Chemical synthesis of a peptide fragment of thymopoietin II that induces selective T cell differentiation

Abstract

Thymopoietin is a polypeptide hormone of the thymus that consists of a 49 amino acid polypeptide chain of 5562 daltons. A peptide corresponding to positions 29-41 of bovine thymopoietin II was synthesized by the Merrifield solid-phase technique. This peptide was shown to have a purity (correct sequence) of 96% by amino acid and C terminal analyses and by a complete determination of the amino acid sequence by manual Edman degradations.

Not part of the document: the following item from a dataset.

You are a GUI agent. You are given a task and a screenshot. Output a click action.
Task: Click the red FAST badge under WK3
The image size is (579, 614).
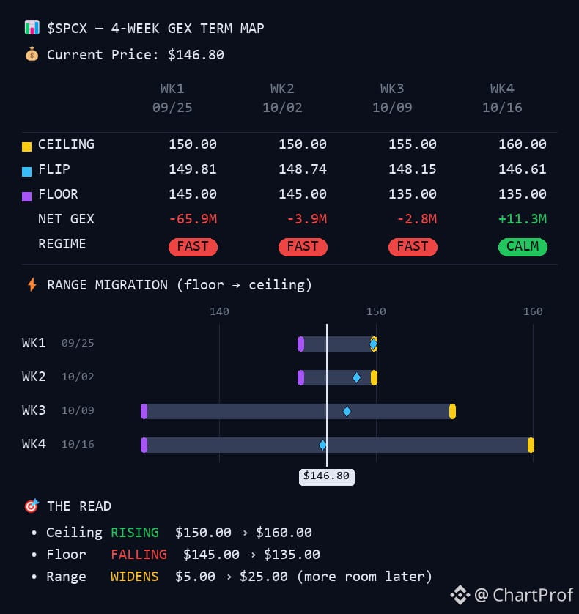[413, 247]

It displayed a selectivity of action similar to that of thymopoietin itself, inducing the differentiation of T lymphocytes but not of complement receptor (CR+) B lymphocytes. Although a number of substances induce the differentiation of both T cells and CR+B cells under the conditions of assay in vitro, only thymopoietin and the synthetic peptide described in this report have been shown to induce the differentiation of T cells selectively. Our data establish that the key residues involved in the active site of thymopoietin are present within a synthetic polypeptide which constitutes a minor portion of the amino acid sequence of thymopoietin. Since this peptide had 3% activity by comparison with thymopoietin, the tertiary structure of thymopoietin may be required for optimal configuration of the active site to produce full biological activity.